The stroll to the meeting in Leamington Spa took me past huge Georgian houses, antique shops, delicatessens, tennis courts and an immaculately kept cricket ground. If there is such a thing as Middle England, this is it. But 120 people crammed into the hall, where the candidate Claire Kime, along with the secretary of the pensioners' association and myself, was speaking. Dozens of people had questions - "What do you say to people who accuse you of helping the Tories get back in?"; "Why don't you make it a priority to support PR?" As the meeting ended, huddles of people in each corner dished out leaflets, window posters and placards. Is there a single meeting of the Labour Party anywhere in Britain, during this election, that has shown such enthusiasm and passion as was evident that night in Leamington? Labour tries to pretend that there is some popular support - and stage-manages for the television cameras those groups waving placards behind ministers - but who's fooled by that? As if anyone in this world has ever genuinely said the sentence: "Oh brilliant, here's Alistair Darling."
After Leamington came St Helens. I don't want to stereotype St Helens, I honestly don't. But on arrival, I wandered across to The Lamb, and was standing at the bar when the barmaid said: "Ee, we do a lovely pint of mild, love, only £1.42." Later, in the toilet, someone stood at the next bowl and said to me: "Turned out nice again - as George Formby used to say." In a place where people quote George Formby in the karzy, what perfect sense to parachute in as your candidate a millionaire who was a Tory MP during the pit closures and who has a butler!

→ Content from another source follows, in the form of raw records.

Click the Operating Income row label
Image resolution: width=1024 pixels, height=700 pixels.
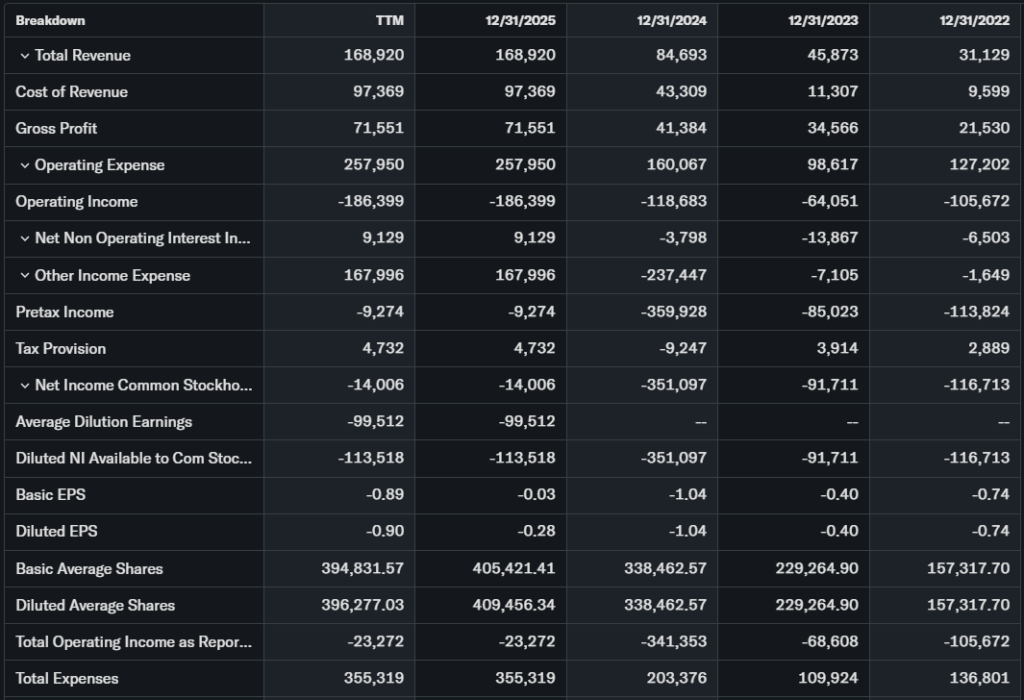(x=76, y=202)
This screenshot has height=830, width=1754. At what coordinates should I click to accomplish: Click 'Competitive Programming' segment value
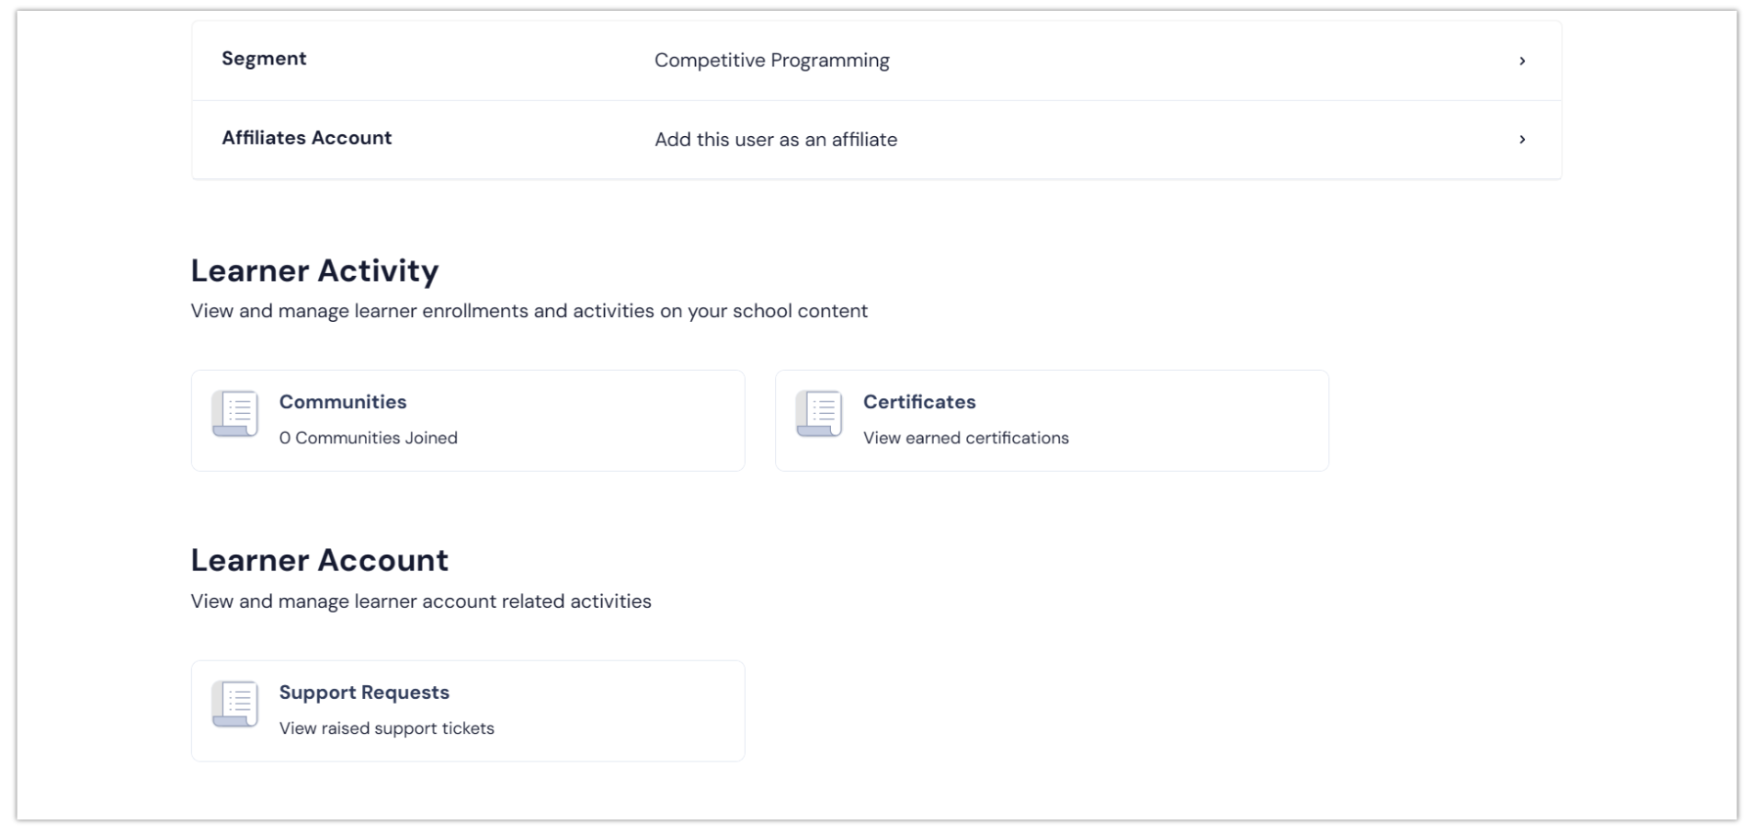tap(771, 60)
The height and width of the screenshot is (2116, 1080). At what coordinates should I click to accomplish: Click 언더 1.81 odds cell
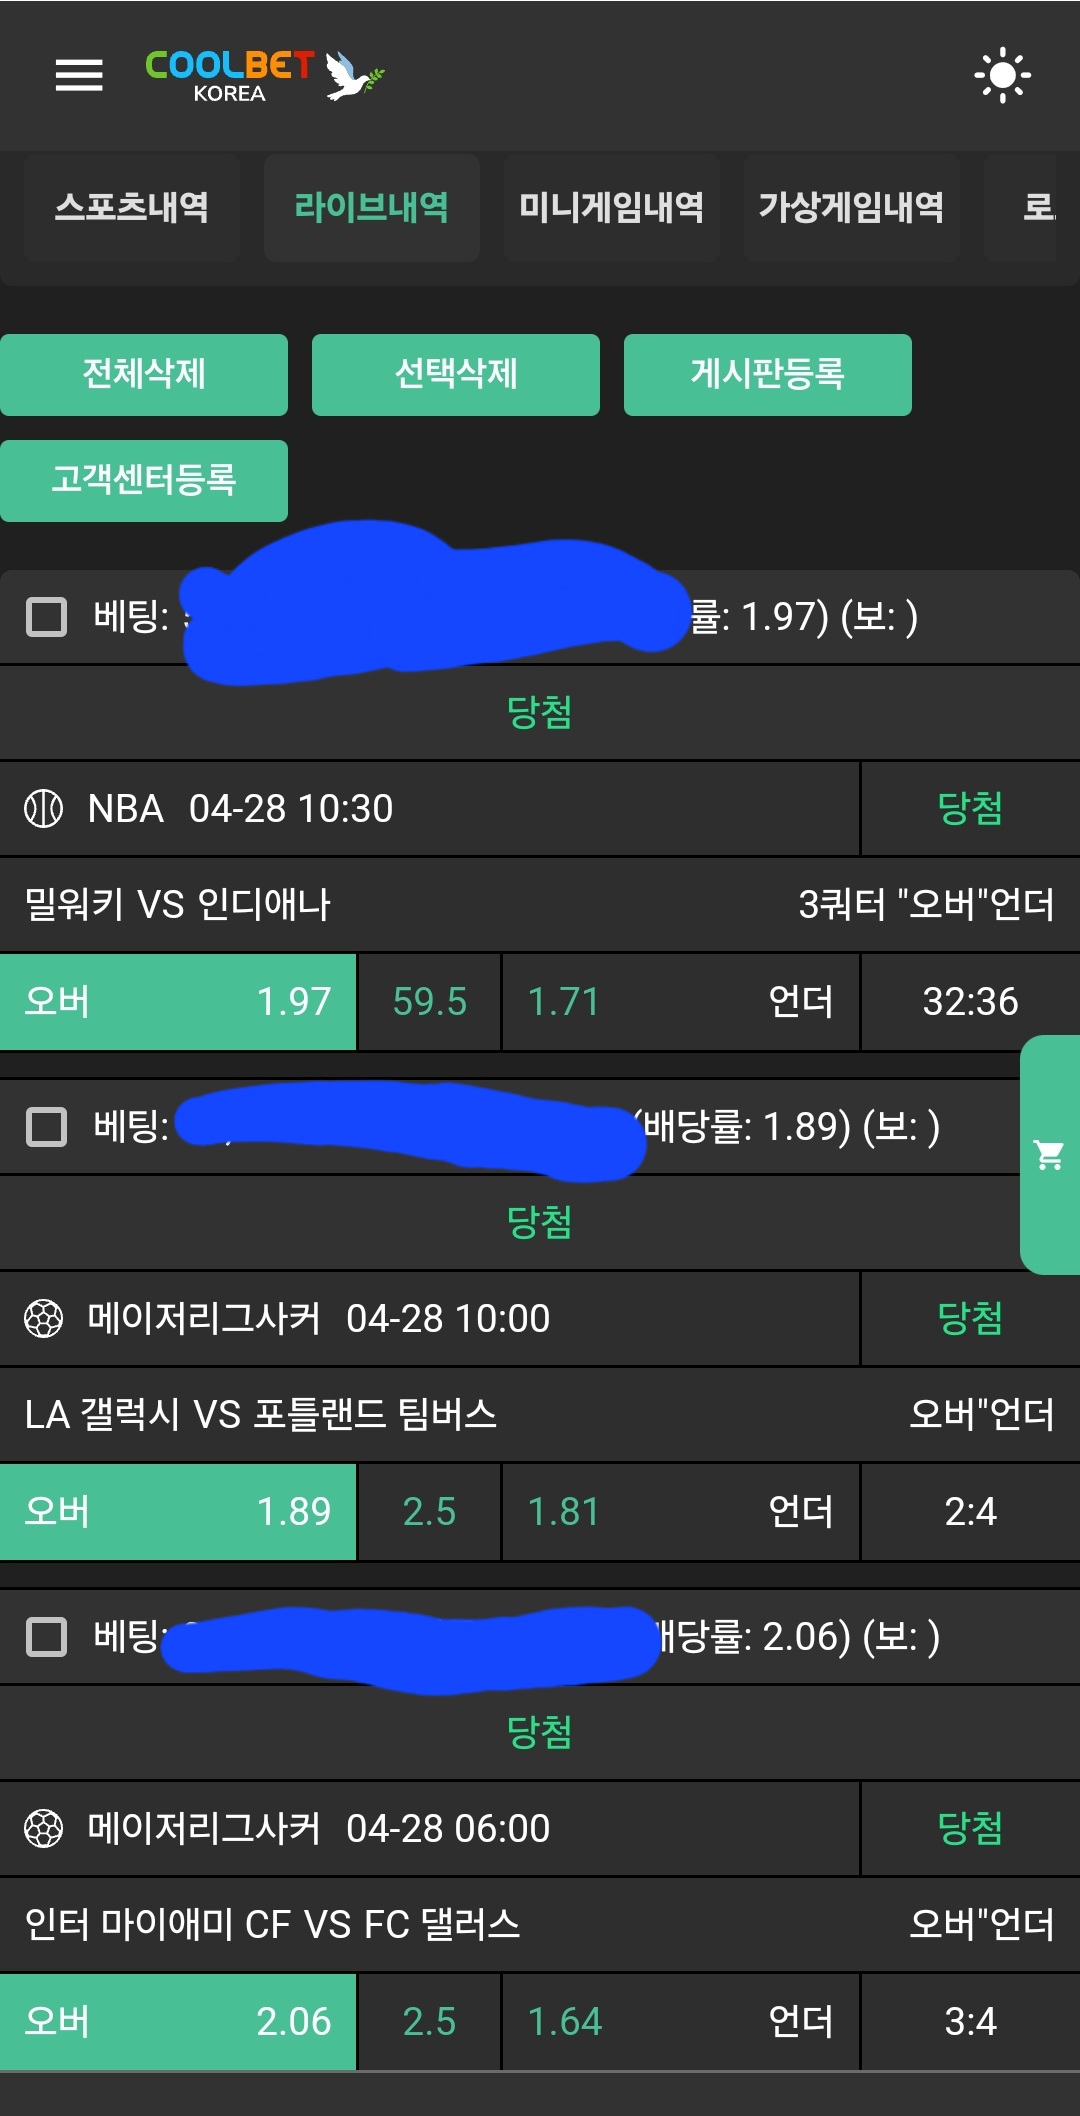(x=680, y=1512)
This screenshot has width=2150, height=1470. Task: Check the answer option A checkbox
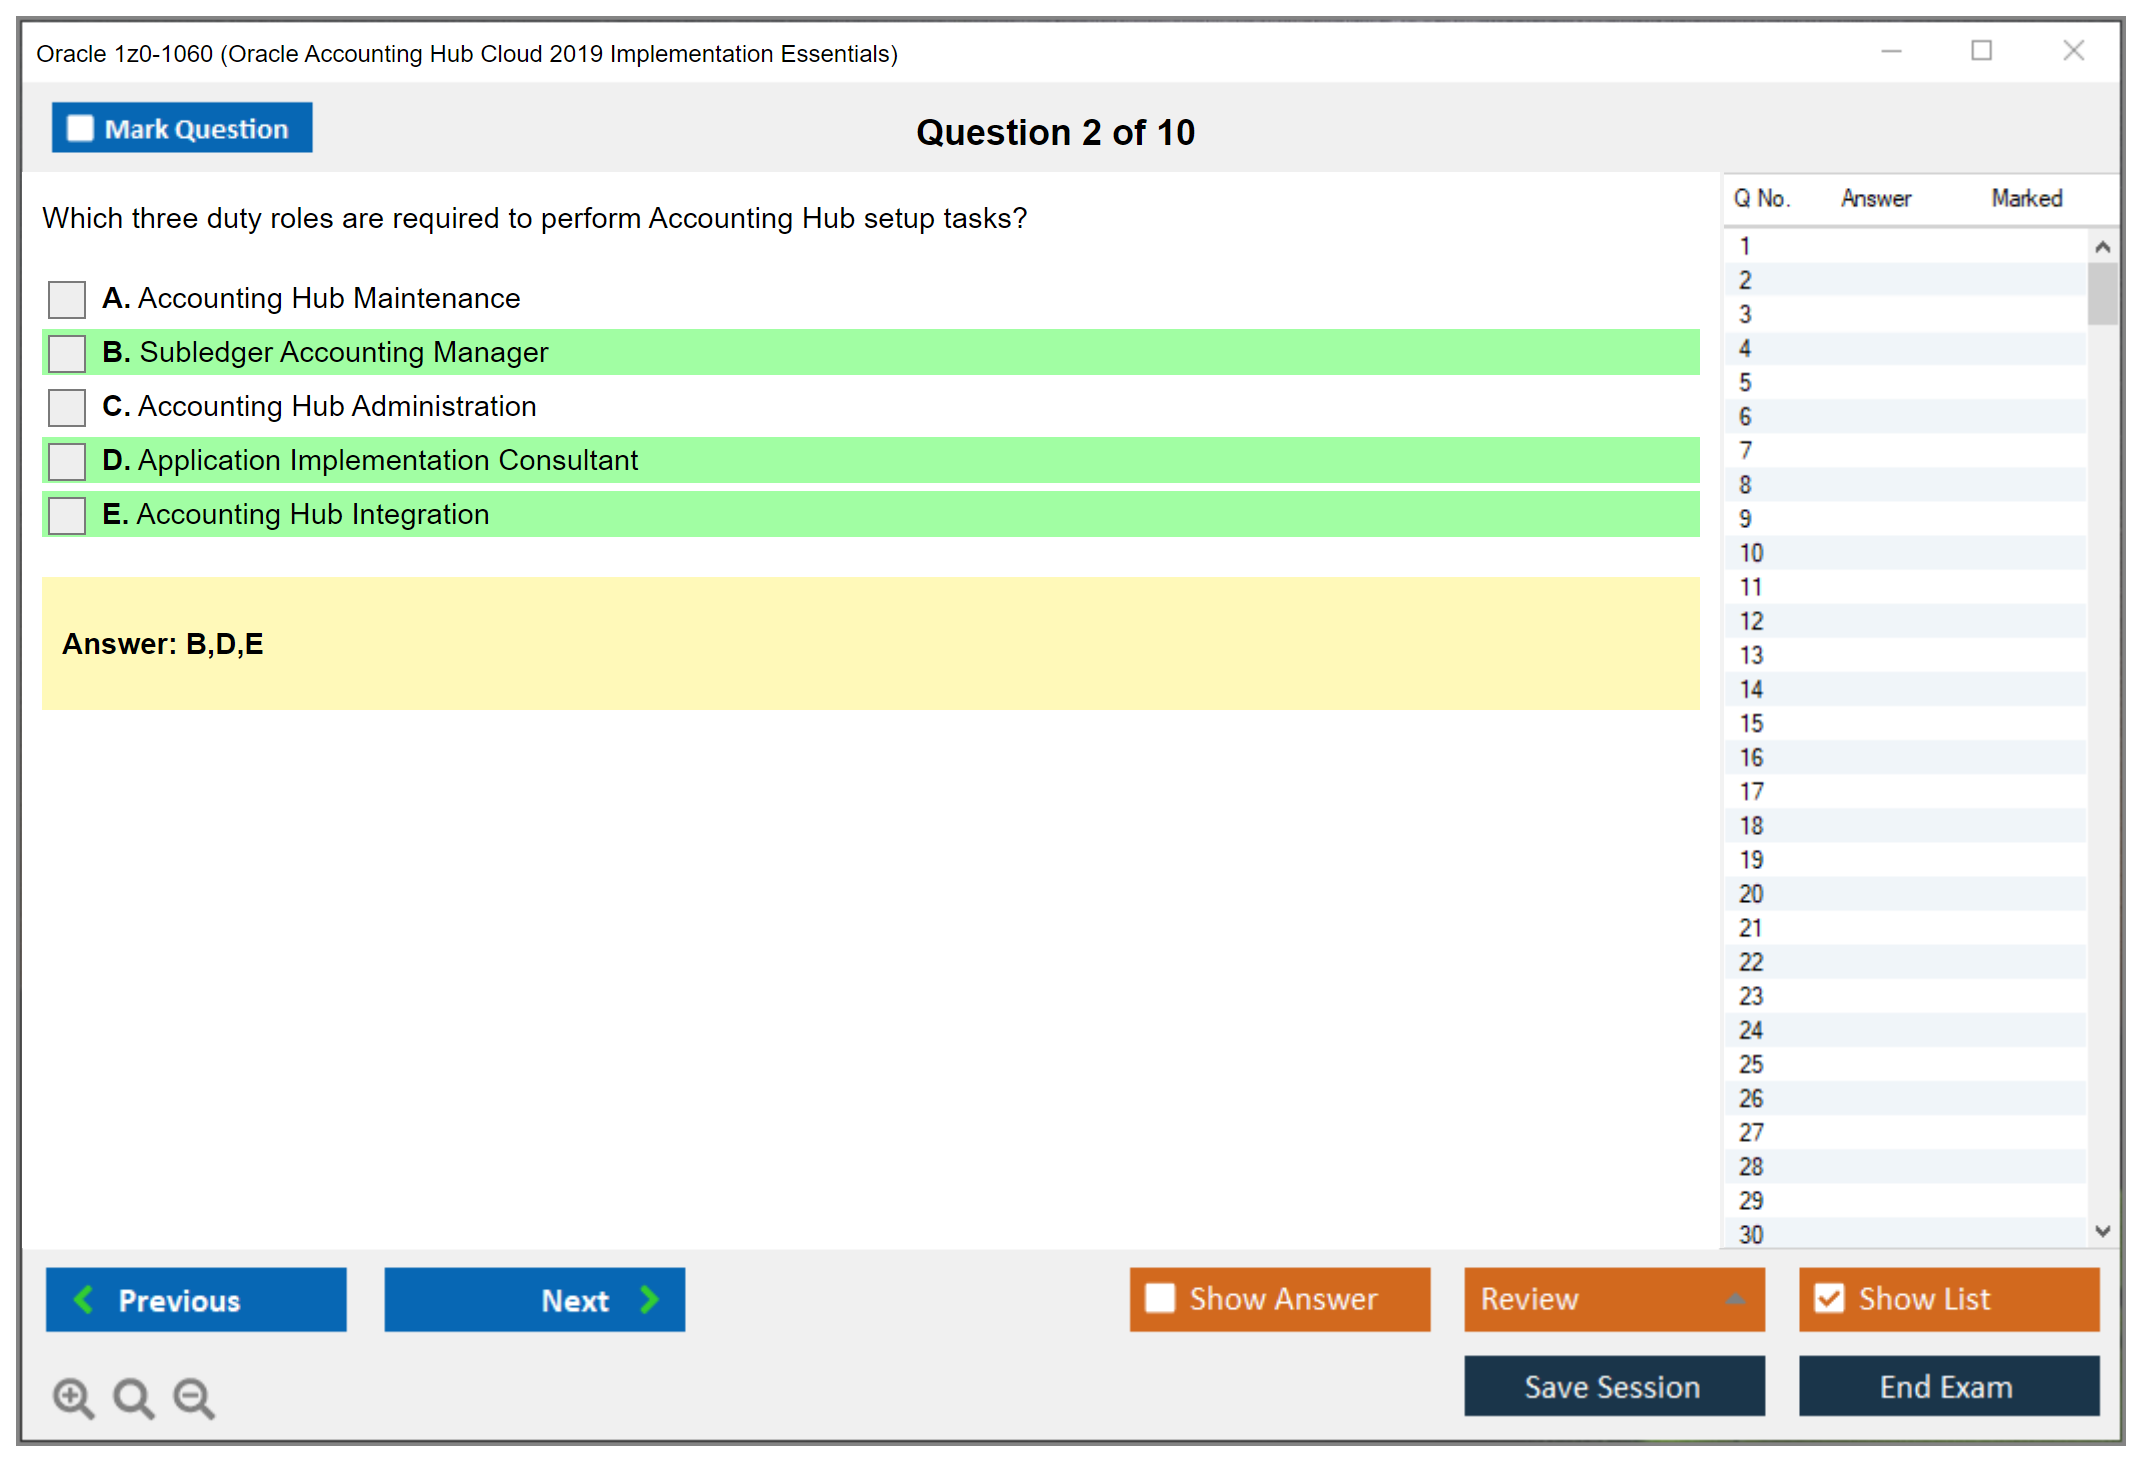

Shaun Woodward, new Labour's despised candidate, is being challenged by Neil Thompson, a local official of the Fire Brigades Union. Along with several others, including his election agent, Helen Shaw, Neil resigned from Labour following the imposition of Woodward. Within three weeks, he has attracted hundreds, maybe thousands of supporters. As we gave out leaflets in the shopping centre, we were approached by a security guard. He said: "I've been told to tell you to clear off. But if you move back six inches, I can say I've done my job - as long as you promise to stop that Tory boy."
At a public meeting in the town square, a woman took the megaphone who had clearly not done this before. So, instead of pithy soundbites, the square was filled with: "I mean, have you been to the hospital lately, it's a disgrace, my sister went down last month and had to wait four hours in A&E, and even then she was told to come back later when they weren't so busy . . . " I was scared she'd go on: "She's had this problem with her ears, you see, they thought it was something to do with her wisdom teeth but now they're not so sure, mind you, these new painkillers she's on are marvellous."
I hope Neil wins, because then Shaun Woodward will be knocking on his door and saying: "I'd like to join your lot now. After all, I pay my butler the minimum wage."